Both as regards the data on its own devices and any data held by providers, the Data Controller has put in place adequate technical and organisational measures to ensure an appropriate level of security, in full compliance with the EU Regulation.
-
8. Consequences of the failure to disclose personal data
The personal data referred to in items 2A-2B of this information sheet are necessary, without these it would not be possible for us to proceed and fulfil our contractual and legal obligations.
-
9. Rights of data subjects
Data subjects have the rights set out in articles 15 to 22 of the EU Regulation below, and more specifically, data subjects have the right to:
- obtain acknowledgement of the existence and processing of personal data concerning them, and in that case, obtain access to their data (so-called right of access);
- obtain details on the purposes of the processing, the categories of the data concerned, the recipients or categories of recipients to whom the data have been or will be disclosed, in particular if they are recipients from third countries or international organisations, the intended data retention period or the criteria used to determine that period; and where the data are not collected from the data subject, obtain all available information on their origin;
- obtain rectification of the data concerning them (so-called right of rectification)
- obtain the deletion of data concerning them (so-called right to be forgotten);
- obtain the limitation of processing (so-called right of restriction of processing);
- obtain the portability of data, i.e. receive the data from a Data Processor in a structured, commonly used and machine-readable format and transmit them to another Data Processor without any obstacle (so-called right to data portability);
- object to the processing at any time (so-called right of objection).

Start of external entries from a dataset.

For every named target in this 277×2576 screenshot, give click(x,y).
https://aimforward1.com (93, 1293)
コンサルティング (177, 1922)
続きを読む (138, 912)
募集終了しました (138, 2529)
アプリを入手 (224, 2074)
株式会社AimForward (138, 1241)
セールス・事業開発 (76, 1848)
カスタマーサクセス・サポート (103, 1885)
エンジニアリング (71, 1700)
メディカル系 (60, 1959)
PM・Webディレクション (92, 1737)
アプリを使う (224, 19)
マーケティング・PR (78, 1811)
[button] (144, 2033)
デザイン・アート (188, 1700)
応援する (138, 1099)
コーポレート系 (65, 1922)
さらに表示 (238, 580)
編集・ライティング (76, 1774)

We would like to specifically inform you, as required by article 21 of the EU Regulation, that if personal data are processed for direct marketing purposes (including profiling), the data subject has the right to object at any time to the processing of personal data concerning them carried out for such purposes, and that if the data subject objects to the processing for direct marketing purposes, the personal data may no longer be processed for such processing;
- be made aware (with the option to object) of the existence of an automated decision-making process concerning natural persons, including profiling;
- withdraw consent at any time, without affecting the lawfulness of any processing based on consent given prior to revocation;
- submit a complaint to the Supervisory Authority for Data Protection in Italy (Data Protection Authority).

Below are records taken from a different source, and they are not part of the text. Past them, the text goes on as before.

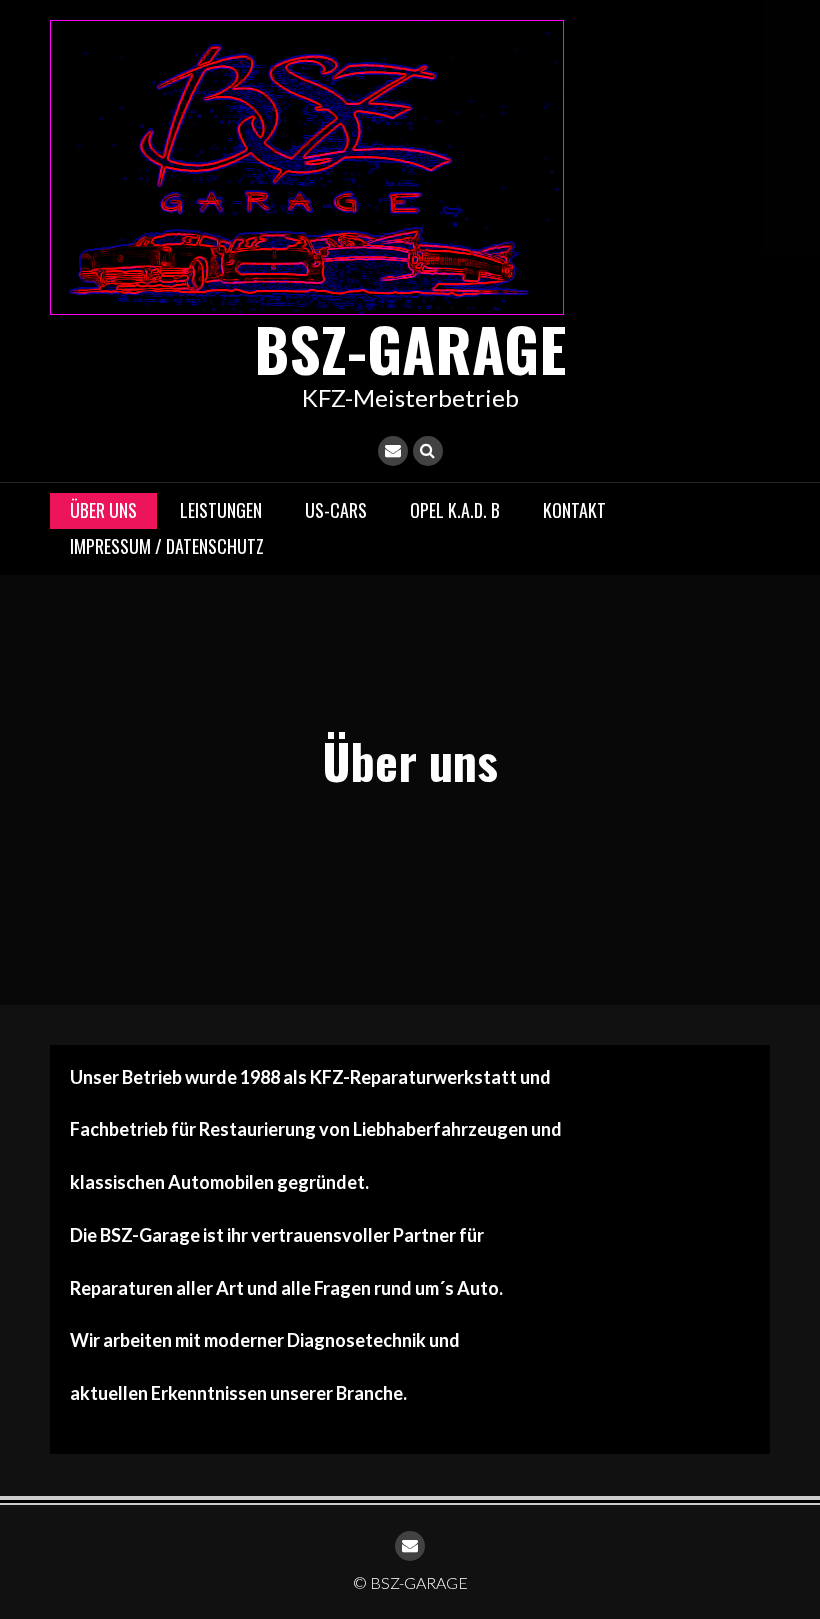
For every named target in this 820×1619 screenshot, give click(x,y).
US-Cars (336, 510)
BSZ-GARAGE (410, 347)
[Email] (393, 451)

Please note that there may be conditions or limitations to the exercise of these rights, as provided for in the legislation in force.
-
10 - How to exercise your rights
At any time, you may exercise your rights in a clear and explicit manner by submitting:
- a registered letter with return receipt to the undersigned;
- an email to amministrazione@arghentia.it
- Or by contacting the Data Controller directly at: +39 0575300449.
-
11 - Minors
What the Data Controller offers and what is the subject of the relationship with you in existence does not provide for the intentional acquisition of personal information referring to minors. If information on minors is unintentionally recorded, the Data Processor will delete it in a timely manner on the request or indication of the data subject.
-
12 - Appointed/Authorised Persons – Data Processors
Below we provide you with some information that we need to bring to your attention, not only in order to comply with legal obligations, but also because transparency and fairness towards the Interested Parties is a fundamental part of our business.
Appointees/Authorised Persons. The updated list of the appointees/Authorised persons and the staff involved in data processing is kept at the Data Controller's registered offices.
Data controllers.
For the sake of brevity, the detailed list of these figures is available at our office and is at your disposal.